In her attempt to bridge the gap between analytic philosophy and Continental philosophy, the author tries to find her way among the diversity of commentaries and possible interpretations of Heidegger’s work. L analyzes the philosophically relevant features of linguistic paradigm shift from the philosophy of consciousness to the philosophy of language in the Hamann-Herder-Humboldt tradition. In Part 1 (11–178) L explores the Heideggerian conception of language in depth and points out that Heidegger, indeed, had developed one of Hamann and Humboldt’s core concepts: overcoming the philosophy of consciousness by taking into account the symbolically structured character of the world. Looking into Heidegger’s understanding of language as world disclosure, L found out that Heidegger was unable to determine what kind of being corresponds to language in general, saying that the necessary holistic character of the system of meaning makes it impossible to differentiate between factual knowledge and linguistic knowledge. L gives a brief characterization of Heidegger’s hermeneutic turn in his ‘Being and time’ and finds it possible to extract the basic elements responsible for both the continuity and the break between this new hermeneutic approach and transcendental philosophy.

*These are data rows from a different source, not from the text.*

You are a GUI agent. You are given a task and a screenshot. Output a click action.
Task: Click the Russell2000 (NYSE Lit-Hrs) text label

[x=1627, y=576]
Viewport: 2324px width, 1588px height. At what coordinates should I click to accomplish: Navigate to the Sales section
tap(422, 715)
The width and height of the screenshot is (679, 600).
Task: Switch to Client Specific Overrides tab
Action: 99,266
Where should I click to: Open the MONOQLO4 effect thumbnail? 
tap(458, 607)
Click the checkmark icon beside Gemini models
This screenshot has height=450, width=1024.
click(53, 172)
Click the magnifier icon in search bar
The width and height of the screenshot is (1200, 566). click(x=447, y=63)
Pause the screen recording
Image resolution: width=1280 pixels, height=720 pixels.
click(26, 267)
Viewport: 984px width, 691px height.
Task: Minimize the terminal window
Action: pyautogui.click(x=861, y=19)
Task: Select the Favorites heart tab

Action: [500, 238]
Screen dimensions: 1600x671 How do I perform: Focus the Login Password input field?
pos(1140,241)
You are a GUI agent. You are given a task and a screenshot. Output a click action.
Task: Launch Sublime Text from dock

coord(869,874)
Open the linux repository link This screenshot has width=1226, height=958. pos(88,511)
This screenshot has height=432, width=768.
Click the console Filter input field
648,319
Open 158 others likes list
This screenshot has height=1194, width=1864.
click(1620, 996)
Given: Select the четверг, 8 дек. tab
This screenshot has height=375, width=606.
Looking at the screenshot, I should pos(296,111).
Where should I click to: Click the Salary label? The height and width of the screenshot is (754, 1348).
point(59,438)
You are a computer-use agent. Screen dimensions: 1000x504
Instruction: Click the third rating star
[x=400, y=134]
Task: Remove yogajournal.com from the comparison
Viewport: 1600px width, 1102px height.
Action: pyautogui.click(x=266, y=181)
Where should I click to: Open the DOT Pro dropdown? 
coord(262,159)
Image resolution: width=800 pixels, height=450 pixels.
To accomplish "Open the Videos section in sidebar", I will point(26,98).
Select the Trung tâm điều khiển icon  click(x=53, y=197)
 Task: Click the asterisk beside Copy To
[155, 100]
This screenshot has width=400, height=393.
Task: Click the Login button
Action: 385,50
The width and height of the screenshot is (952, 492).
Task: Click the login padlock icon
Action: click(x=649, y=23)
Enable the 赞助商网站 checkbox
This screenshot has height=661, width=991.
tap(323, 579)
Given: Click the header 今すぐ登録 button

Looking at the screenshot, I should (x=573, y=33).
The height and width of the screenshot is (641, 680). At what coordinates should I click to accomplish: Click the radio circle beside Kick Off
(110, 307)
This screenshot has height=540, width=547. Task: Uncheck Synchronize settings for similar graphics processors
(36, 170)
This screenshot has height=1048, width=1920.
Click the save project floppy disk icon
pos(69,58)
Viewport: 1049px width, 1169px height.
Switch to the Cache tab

In Part 2 (179–289), L draws our attention to recent work of direct reference (Hilary Putnam, Keith Donnellan, Saul Kripke, et al.) to reveal the limitation of Heidegger’s views and to show how language shapes our understanding of the world without making learning impossible. Part 2 mainly considers Heidegger’s thesis that world disclosure as a ‘happening of being’ determines all intra-worldly truth. On the one hand, with his interpretation of the ontological difference, Heidegger is taking for granted the constructivism expressed in Kant’s highest principles of synthetic judgments. On the other hand, his interpretation leads to understanding the essence of the objects of experience as only the plurality of linguistic world disclosures resulting from the historical process of projecting meaning for interpreting the world. L examines the foundations of these theses in Heidegger’s conception and draws the conclusion that it might lead to an explicit linguistic relativism completely foreign to Kant’s philosophy. More than that, in L’s opinion it leads to an obvious reification of language. Regardless, the conclusion sounds optimistic as L states that the danger of linguistic idealism and relativism that arises with the linguistic turn is not a consequence of this paradigm shift as such. Rather it results only from an absolutization of the world-disclosure function of language and a corresponding misinterpretation of its designative function.

L’s approach is an interesting consideration of many possible variations in understanding one of the most influential philosophers of the twentieth century; that is why it should be heartily welcome. The book is really well-done, the amount of research truly amazing, and the language as clear as philosophical discourse can allow. The book will certainly appeal to a broad range of students and professionals in philosophy and in other humanities as well.